Critics point out that Nepal is often prompt in signing deals with external donors or friendly countries but does not execute them with the same urgency. After becoming PM for the first time in September 2015, Oli took Nepal close to China, retaliating against the months-long economic blockade launched by India to punish Nepal for refusing to defer the promulgation of its new constitution without meeting major demands of the madhesi people who have a close kinship with India. China’s involvement in four key areas — energy, tourism and hospitality, post-earthquake reconstruction, and trade and investment — has increased substantially since then. In recent years, it has begun to openly exercise its influence and preferences in Nepali politics.
China’s presence in Nepal grew as the circumstances evolved after 2006 — enhanced presence of the US and European countries, changing equations with India, and exit of the monarchy. When Xi visited in October 2019, it was over two decades since the last visit by his predecessor. He promised investment in energy, trade and investment, post-earthquake reconstruction, and tourism and hospitality, as China competed with India in investment. China also took an interest in Nepal’s politics, encouraging rival communists to come together in the parliamentary elections of 2018. It enhanced cooperation with government agencies including the Nepal Army, as well as with Left parties and influential leaders. And it has opened the door for thousands of Nepali students in its educational institutions, and opened Confucius centres in Nepal to teach Mandarin. In a way, China is investing in the future leadership of Nepal. So its interest is long-term, and it seems determined to confront competitors, primarily the US and India.

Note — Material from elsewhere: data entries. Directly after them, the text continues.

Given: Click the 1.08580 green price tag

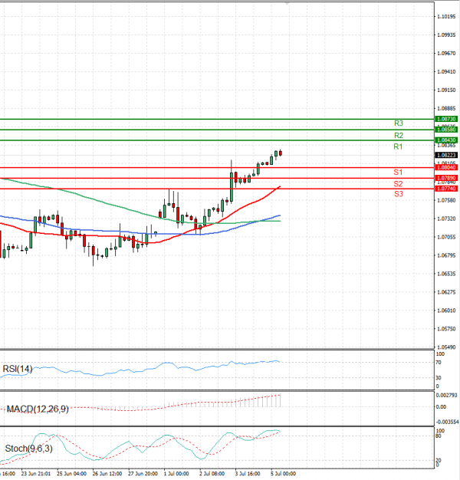Looking at the screenshot, I should 447,130.
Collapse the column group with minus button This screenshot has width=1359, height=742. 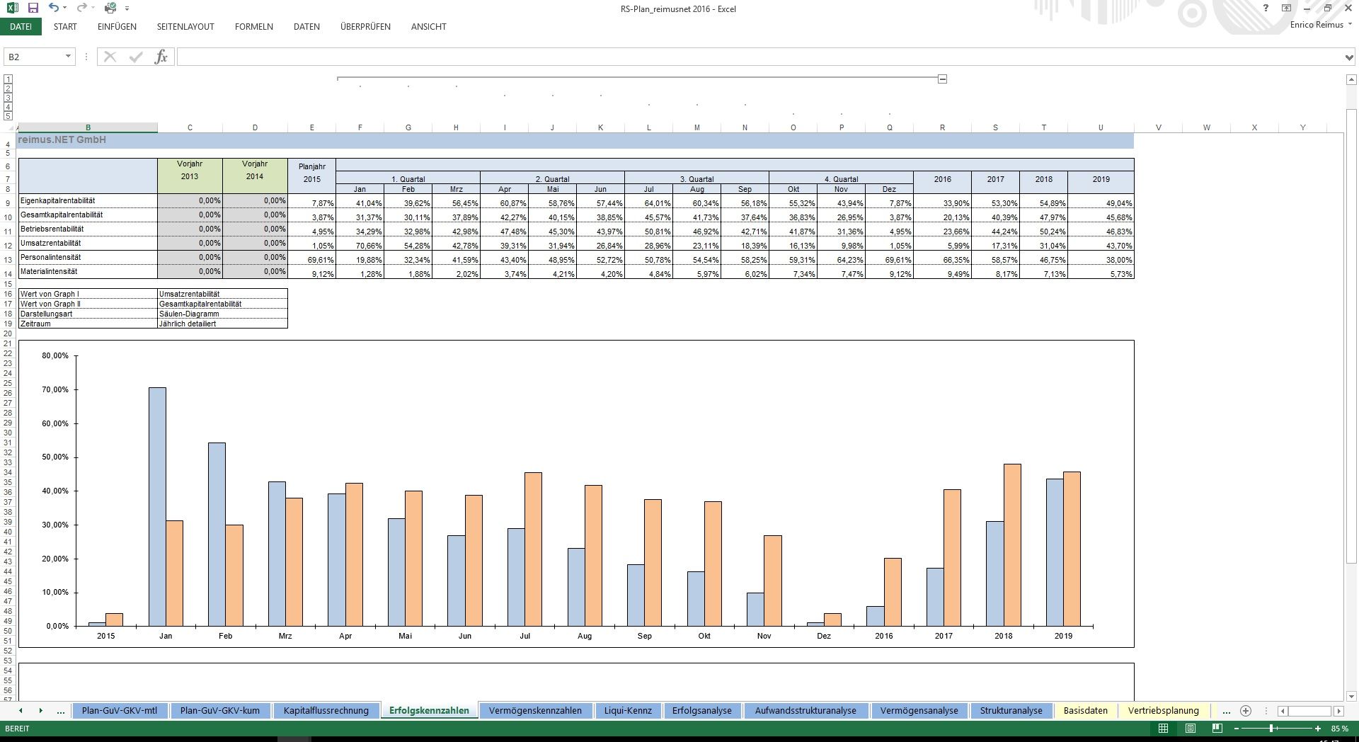tap(942, 79)
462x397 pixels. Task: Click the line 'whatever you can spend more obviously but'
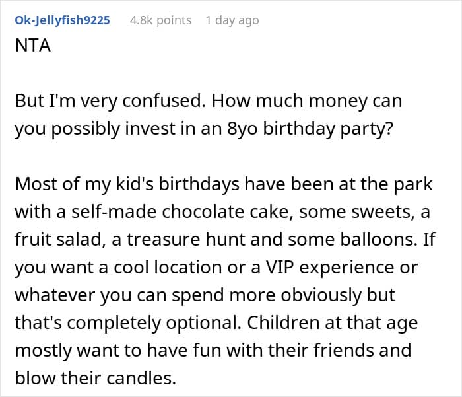(205, 295)
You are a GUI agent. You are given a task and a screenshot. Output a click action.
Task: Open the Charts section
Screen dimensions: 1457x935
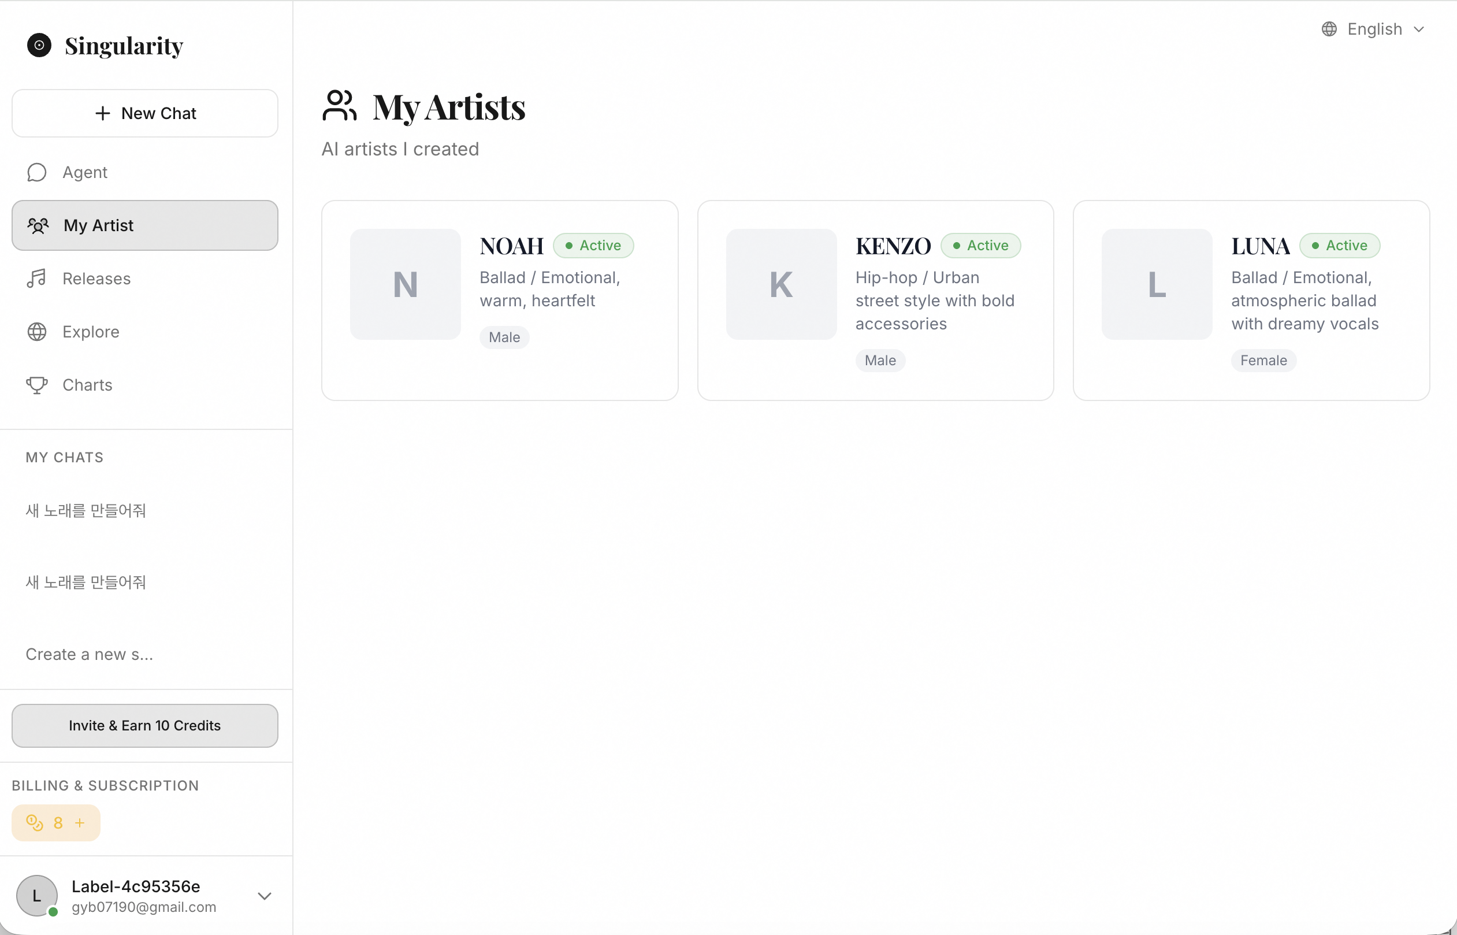87,385
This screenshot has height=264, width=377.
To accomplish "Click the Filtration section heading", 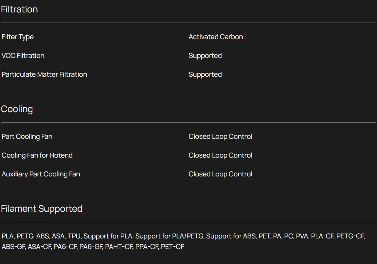I will click(x=19, y=9).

Wang’s visit was an opportunity for China to understand why its increased engagement in Nepal has failed to deliver results. Wang was not in Nepal to announce new big projects. For Nepal, it was an opportunity to assuage China that Kathmandu, and its political parties, would address legitimate Chinese interests in Nepal’s conduct of its foreign policy. If such an understanding was reached, Wang’s visit would have achieved its purpose. The China-U.S. geopolitical tug-of-war in Nepal is set to intensify, polarizing Nepali politics for years to come. The fragile political consensus on the MCC compact is already fraying.
Since the MCC is now passed by the Parliament, the life of the coalition government that was at stake has been saved. But this has made the government more accountable to use the huge funds under the MCC judiciously for the development of the energy and transport sector of the country. One of the major challenges before the Nepalese government is that it has not streamlined its capacity to spend. In such a situation, it would be difficult to achieve the desired outcome from the American grant assistance. So, all possible efforts need to be made by the government and the concerned agencies to complete the MCC projects in time and thereby, promote the export of surplus power to India. This would not only generate income and employment opportunities but would also accelerate the rate of economic growth of the country.